Y también lo es de la metáfora y la metonimia, como cuando ofrece este fino desplazamiento semántico al afirmar de un gato cazador que “se lleva a los pajarillos del árbol antes de que estén maduros”; así como del trazo sorprendente, como en el brevísimo “La luna”: “No comprendo cómo se pueden escribir versos sobre la luna. Está gruesa y desaliñada. Hurga las narices de las chimeneas.

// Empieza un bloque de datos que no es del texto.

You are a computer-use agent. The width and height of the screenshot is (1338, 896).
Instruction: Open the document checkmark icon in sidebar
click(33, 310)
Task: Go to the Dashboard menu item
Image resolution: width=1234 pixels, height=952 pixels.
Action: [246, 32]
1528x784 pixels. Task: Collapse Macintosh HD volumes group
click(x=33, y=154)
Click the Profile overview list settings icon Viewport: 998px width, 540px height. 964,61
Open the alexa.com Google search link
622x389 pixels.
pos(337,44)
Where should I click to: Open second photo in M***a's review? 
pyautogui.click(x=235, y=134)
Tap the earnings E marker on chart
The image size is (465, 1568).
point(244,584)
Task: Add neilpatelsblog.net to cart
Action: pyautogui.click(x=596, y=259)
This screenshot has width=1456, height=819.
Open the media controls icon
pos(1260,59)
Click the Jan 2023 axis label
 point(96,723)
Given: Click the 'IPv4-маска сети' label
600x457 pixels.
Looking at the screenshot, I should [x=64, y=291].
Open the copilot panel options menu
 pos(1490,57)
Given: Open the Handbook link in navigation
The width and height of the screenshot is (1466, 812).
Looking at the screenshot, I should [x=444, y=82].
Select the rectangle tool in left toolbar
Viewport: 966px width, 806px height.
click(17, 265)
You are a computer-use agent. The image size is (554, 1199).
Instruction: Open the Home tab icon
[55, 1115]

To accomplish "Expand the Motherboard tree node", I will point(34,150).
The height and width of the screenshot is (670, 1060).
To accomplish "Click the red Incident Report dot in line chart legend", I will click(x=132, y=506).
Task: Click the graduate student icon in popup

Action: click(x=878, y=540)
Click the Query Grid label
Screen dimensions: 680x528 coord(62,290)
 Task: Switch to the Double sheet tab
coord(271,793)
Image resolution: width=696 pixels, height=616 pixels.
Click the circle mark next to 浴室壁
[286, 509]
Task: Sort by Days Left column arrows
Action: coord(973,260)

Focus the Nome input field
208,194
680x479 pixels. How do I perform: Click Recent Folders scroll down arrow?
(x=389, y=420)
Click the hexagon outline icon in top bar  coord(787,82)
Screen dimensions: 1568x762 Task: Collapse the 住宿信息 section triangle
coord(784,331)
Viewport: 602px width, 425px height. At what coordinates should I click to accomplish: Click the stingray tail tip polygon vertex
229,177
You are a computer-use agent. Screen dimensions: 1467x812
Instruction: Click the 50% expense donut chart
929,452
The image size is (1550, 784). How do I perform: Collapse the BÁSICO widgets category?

Su ocupación favorita es meterse bajo las camas y olisquearnos los zapatos.” Lo mismo sucede en versos aislados como “era un melómano del silencio” o “adaptar la cabeza a la forma de la almohada”.
           
Uno destacaría “El profe de ciencias”, “Cuando el mundo se detiene”, “Tapiz chino” (tan borgeano) “La hermana”, “El abismo de Don Cogito”, “Secuoya”, “Desde lo alto de la escalera”, “Al río”, “Canción de cuna” o “Las manos de mis antepasados”, pero podrían ser otros los textos elegidos para una eventual y estupenda antología, para la que no faltarían candidatos.

Ballester, catedrático de filología latina de la Universidad de Valencia, ha conseguido ofrecer una estupenda versión que a veces parece mirar al hablante de español del otro lado del Atlántico, como cuando emplea “piso” por “suelo”. A veces adapta sabiamente: usa “albuferas” y “maritornes” para palabras que no sabemos qué serían en polaco. Y hace bien en llamar la atención en el prólogo sobre elementos que luego hallará el lector: las enumeraciones, las tautologías y las deliberadas "acronías" o "eucronías" en poemas donde se mezclan de una manera fluida las épocas, como en “La lluvia” (“alzaba del suelo a sus camaradas caídos / Roland Feliksiak Aníbal // gritaba que era la última cruzada / que pronto Cartago caería / y después entre sollozos reconocía / que a él Napoleón no le caía bien”) o en “Anábasis”. Tampoco omite, y lo recuerdo ya que comparece aquí el título de ese poema de estirpe griega, la abundosa presencia de temas y referencias del mundo clásico, reelaborados, transfigurados de una manera que me parece magistral (en concomitancia no pocas veces con Cavafis): “A Atenea”, “De Troya”, “A Marco Aurelio”, “Parábola del rey Midas”… por citar solo algunos de su primera entrega.

Herbert, de cuya poesía aparte de unas versiones catalanas no contábamos más que con Informe desde la ciudad sitiada y otros poemas (Hiperión, 2008), es un grande en un país de grandes y numerosos poetas. Sin ninguna duda se trata este de uno de los libros de poesía traducida más importantes publicados en España en el año que ahora acaba y un valor seguro en lo por venir.

5 comentarios:

Fran G. Matute dijo...

Bienvenido a "Estado Crítico", Antonio. Un lujazo tenerte por aquí.

Antonio Rivero Taravillo dijo...

Muchas gracias, Fran y la compañía. Me siento muy bien rodeado.

Alejandro Luque dijo...

Gran estreno, Antonio. No conocía al tal Herbert, me ha interesado mucho. Abrazos.

Antonio Rivero Taravillo dijo...

Abrazos de vuelta, don Alejandro. Usted es el culpable de que aparezca por aquí. Y yo encantado, claro.

mariluz dijo...

Le he leído con gran provecho, joven. Siempre es agradable observar que llegan nuevos muchachos a estas costas literarias. Sentada en las playas alicantinas os veo venir con ilusión. Un abrazo y bienvenido.